Students at Van Allen Elementary in Iowa City type at the speed of light, which would make their namesake -- acclaimed space scientist James Van Allen -- proud.
The urgent keystrokes a sign of an impending, albeit lenient, deadline, as these young journalists get a glimpse into life as a reporter.
With a staff of elementary-aged contributors, The Rocket Times is Van Allen's newspaper.
The publication is primarily a student-led after-school club, inspired by a small group of students.
"I just had this idea in fourth grade," said co-creator Athena Wu. "I'm in sixth grade right now, so that was two years ago, but it kind of fizzled out."
Teacher Bridget Laroche decided to lend a helping hand, providing a space and some computers to help this budding students pursue their passion.
"More and more students continued to join and we've even asked some students to be guest contributors so if they can't come to our weekly meetings, they can still be involved that way," said Laroche.
Now, nearly 30 students engineer articles, with the mission of publishing a new edition each month.
"They just see it as something fun, and yet in the process they're gaining all kinds of writing skills and all kinds of communications skills," said Laroche, "even more so than if I was trying to teach those things."
Despite the talented bunch of young journalists, Houston, we do not have a problem in terms of my job being in jeopardy.
I asked several students about what they want to be when they grow up, including Wu, who told me, "an astronaut," adding, "not a journalist."
Fourth grader Aleksey Titarenko primarily writes about science and technology, and said those topics could become his career.
"I'm either going to study history that's been from a while ago, or just do biology," said Titarenko.
Jaelyn Perry also writes for The Rocket Times, saying her favorite part is meeting new people and the joy of writing.
"They're passionate about it," said Laroche, who said providing a platform for these students was a no-brainer. "I think that as educators we need to capitalize on that, and that's what school should be."
The Rocket Times staff meets once a week for 30 minutes after school to brainstorm topics and produce articles.

### Dataset section
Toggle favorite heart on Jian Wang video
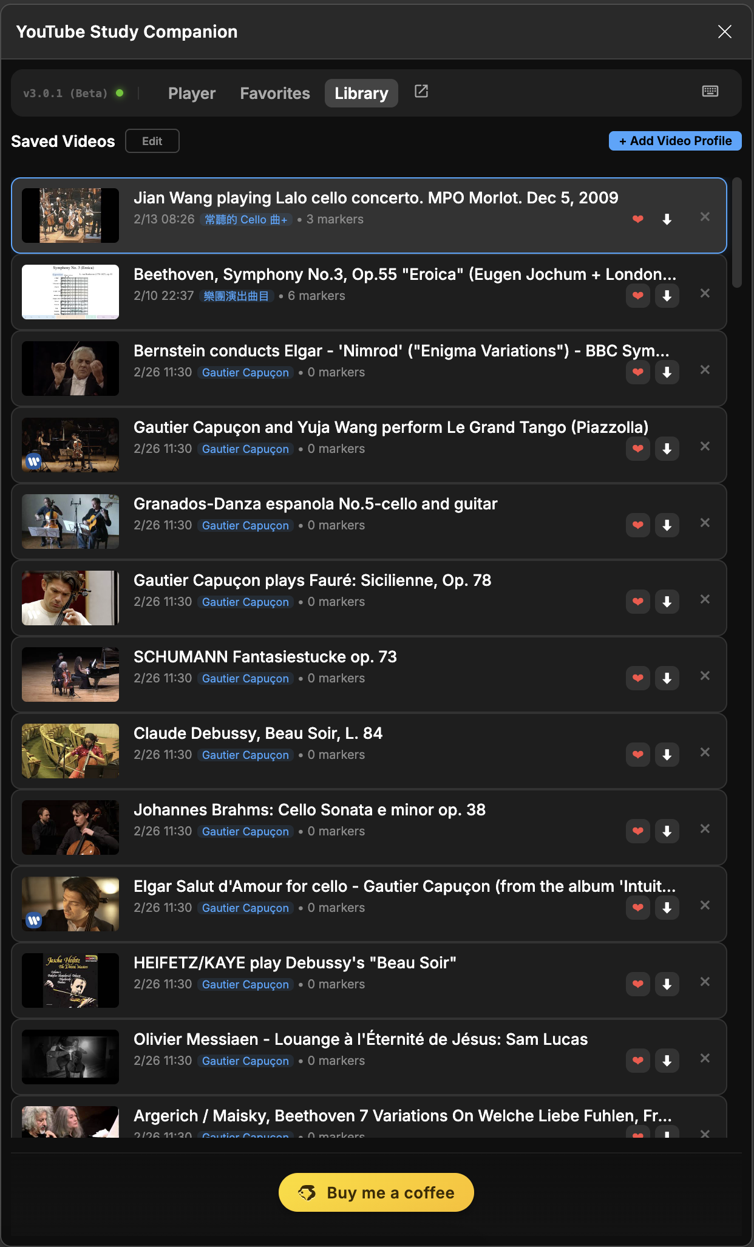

### Exercise
According to the article about the student newspaper The Rocket Times, how often does its staff meet, and for how long?

### Solution to this exercise
Once a week, for 30 minutes after school.